India says Pakistan seems serious on Mumbai probe

NEW DELHI  – Pakistan seems serious about investigating the Mumbai attacks and has sought clarifications on a dossier of evidence from India, but still is not doing enough to tackle militancy, India’s national security adviser said.

“What I am aware of is that after the receipt of the dossier by Pakistan, the Pakistan government have reverted to us and asked a number of questions to which answers have been provided,” M.K. Narayanan told CNN-IBN television in a weekend interview.

“… certainly they appear to be taking things seriously and at least they are proceeding in a manner that one would expect an investigative agency to proceed. Asking queries and not taking everything that is given at the face value that has been given.”

India blamed the banned Pakistan-based Lashkar-e-Taiba group for the attacks in Mumbai in which 179 people were killed and said there must have been support from Pakistani security agencies.

It then gave Pakistan a dossier containing the confession of a surviving attacker, satellite phone intercepts between the attackers and their handlers in Pakistan, and a list of Pakistani-made weapons used by the militants.

Narayanan’s comments were at odds with the steady rhetoric from Foreign Minister Pranab Mukherjee expressing frustration at what India sees as Pakistan’s slow progress in investigating and arresting the planners of the November attacks. Pakistani Prime Minister Yousaf Raza Gilani told Reuters last week that Islamabad would release details of its investigation into the attack “very soon.”

Narayanan said Pakistan had asked a second set of questions to which India had yet to reply.

“So as far as we are concerned, we believe that Pakistan is making an attempt to arrive at the truth. I assume that they are yet to receive (a) reply to the second set of queries they have made,” he said.

Narayanan’s comments came two days after Pakistan’s high commissioner to Britain said Islamabad’s investigation into the attacks has shown they were not planned in Pakistan.

Such a remark would generally give India reason to boost its rhetoric, but analysts said Narayanan’s statement only indicated a “state of confusion” in the government about how to react to Pakistan’s investigation.

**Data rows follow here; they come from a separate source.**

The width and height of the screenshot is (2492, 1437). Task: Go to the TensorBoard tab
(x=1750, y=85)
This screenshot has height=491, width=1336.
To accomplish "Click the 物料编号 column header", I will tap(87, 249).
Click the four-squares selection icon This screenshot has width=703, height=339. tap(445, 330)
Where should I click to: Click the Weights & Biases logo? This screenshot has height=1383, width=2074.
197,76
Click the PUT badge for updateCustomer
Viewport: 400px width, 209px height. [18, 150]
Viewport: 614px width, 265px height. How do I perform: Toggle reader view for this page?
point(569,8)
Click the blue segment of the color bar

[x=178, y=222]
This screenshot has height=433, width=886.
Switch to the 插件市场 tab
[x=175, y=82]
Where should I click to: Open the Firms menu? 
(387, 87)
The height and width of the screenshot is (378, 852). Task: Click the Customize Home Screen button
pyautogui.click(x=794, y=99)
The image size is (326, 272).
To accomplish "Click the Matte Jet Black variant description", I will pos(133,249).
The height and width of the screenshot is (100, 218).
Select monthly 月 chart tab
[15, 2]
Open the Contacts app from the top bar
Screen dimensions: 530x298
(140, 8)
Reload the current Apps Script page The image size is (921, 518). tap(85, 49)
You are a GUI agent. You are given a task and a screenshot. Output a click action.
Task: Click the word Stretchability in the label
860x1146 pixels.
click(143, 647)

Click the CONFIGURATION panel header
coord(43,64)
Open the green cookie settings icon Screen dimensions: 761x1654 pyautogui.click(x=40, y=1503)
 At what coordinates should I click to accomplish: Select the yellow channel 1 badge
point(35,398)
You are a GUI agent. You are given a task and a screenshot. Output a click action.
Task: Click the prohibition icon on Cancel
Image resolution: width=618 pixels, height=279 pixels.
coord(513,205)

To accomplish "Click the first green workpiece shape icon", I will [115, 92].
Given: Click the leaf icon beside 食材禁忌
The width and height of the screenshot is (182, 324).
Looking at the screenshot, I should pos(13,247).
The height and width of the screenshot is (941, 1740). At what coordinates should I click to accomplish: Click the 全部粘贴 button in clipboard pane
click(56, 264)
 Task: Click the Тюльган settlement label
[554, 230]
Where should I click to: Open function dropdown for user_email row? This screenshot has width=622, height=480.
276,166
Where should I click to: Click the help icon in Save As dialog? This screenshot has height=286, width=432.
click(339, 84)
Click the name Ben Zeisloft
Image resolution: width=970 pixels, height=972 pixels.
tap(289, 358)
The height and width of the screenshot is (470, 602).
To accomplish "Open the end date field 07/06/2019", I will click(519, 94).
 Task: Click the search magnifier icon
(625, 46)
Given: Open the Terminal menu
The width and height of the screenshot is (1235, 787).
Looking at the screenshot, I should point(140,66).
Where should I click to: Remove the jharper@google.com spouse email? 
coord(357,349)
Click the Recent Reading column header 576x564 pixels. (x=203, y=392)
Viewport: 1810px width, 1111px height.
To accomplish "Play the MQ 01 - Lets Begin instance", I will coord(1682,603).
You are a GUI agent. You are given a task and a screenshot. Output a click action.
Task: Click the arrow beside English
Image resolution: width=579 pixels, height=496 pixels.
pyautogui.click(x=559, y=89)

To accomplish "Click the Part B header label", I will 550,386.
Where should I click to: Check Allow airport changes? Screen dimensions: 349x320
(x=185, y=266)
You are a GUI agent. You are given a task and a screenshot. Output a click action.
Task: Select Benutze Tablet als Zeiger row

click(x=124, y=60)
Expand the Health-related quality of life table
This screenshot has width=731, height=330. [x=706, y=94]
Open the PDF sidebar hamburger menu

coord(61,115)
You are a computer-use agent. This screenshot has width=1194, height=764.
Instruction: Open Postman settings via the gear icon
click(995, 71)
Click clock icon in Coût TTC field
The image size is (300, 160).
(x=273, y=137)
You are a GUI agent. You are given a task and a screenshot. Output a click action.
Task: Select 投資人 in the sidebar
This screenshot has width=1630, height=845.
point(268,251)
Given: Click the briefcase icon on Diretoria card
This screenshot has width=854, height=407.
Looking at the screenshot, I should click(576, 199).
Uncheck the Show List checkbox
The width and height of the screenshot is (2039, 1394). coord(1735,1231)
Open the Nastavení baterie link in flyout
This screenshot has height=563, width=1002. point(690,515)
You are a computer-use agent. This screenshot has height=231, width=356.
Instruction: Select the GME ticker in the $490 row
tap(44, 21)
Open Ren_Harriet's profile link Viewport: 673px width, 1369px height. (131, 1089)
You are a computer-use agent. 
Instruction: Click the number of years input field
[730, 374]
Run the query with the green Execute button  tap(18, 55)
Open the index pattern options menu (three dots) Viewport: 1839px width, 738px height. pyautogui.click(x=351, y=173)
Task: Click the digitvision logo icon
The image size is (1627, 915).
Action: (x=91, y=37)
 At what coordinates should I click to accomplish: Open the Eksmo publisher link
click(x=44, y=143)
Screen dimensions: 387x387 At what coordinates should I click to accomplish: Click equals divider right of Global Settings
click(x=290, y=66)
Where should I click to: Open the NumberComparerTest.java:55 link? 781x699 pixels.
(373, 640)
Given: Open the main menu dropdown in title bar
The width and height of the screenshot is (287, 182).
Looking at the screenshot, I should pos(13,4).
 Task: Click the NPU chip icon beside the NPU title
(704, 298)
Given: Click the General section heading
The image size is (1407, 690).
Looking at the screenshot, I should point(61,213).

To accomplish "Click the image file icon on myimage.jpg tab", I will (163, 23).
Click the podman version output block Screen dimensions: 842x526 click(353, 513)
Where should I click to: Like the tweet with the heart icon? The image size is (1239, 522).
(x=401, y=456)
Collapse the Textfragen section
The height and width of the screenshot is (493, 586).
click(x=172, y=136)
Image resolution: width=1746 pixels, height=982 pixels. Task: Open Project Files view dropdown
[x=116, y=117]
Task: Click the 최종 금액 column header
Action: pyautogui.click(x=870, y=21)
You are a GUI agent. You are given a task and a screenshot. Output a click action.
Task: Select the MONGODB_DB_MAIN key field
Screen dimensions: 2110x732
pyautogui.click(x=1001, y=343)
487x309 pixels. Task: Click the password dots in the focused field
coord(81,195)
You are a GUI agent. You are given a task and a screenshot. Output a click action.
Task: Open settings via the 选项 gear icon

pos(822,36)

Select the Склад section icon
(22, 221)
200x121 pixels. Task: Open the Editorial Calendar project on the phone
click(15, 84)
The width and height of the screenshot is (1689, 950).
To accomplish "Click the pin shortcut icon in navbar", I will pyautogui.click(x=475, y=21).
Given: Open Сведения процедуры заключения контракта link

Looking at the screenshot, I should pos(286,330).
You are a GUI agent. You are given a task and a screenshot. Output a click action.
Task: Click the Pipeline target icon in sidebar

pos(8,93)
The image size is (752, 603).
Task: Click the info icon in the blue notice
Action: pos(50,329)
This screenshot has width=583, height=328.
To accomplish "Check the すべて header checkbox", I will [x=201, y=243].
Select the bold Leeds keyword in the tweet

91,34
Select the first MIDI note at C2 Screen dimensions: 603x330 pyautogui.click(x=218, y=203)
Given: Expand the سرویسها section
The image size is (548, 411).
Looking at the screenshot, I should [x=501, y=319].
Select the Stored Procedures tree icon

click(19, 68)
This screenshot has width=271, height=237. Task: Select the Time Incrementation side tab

“The tenor of Narayanan’s remarks indicate that Pakistan has been serious,” said Siddharth Varadarajan, strategic affairs editor of the Hindu newspaper.

“Clearly, there is confusion within the government as to the conclusion they want to arrive at about Pakistan’s response.”

International sympathy and support to India after the attacks forced Pakistan to crack down on militant groups and detain several Islamist leaders.

But some of that backing for India was diluted after its Western allies such as Britain and the United States said New Delhi may not have enough evidence to blame the Pakistani state.

Narayanan said he was not impressed with Pakistan’s crackdown on Islamist groups, calling them “cosmetic exercises.” He said the Islamist leaders it had detained, including people India accuses of plotting the attacks, were just “house guests.”

“What we really want is that the perpetrators or the masterminds, who have perpetrated this act should be brought to justice,” he said.

He urged Pakistan to hand them over for a trial in India.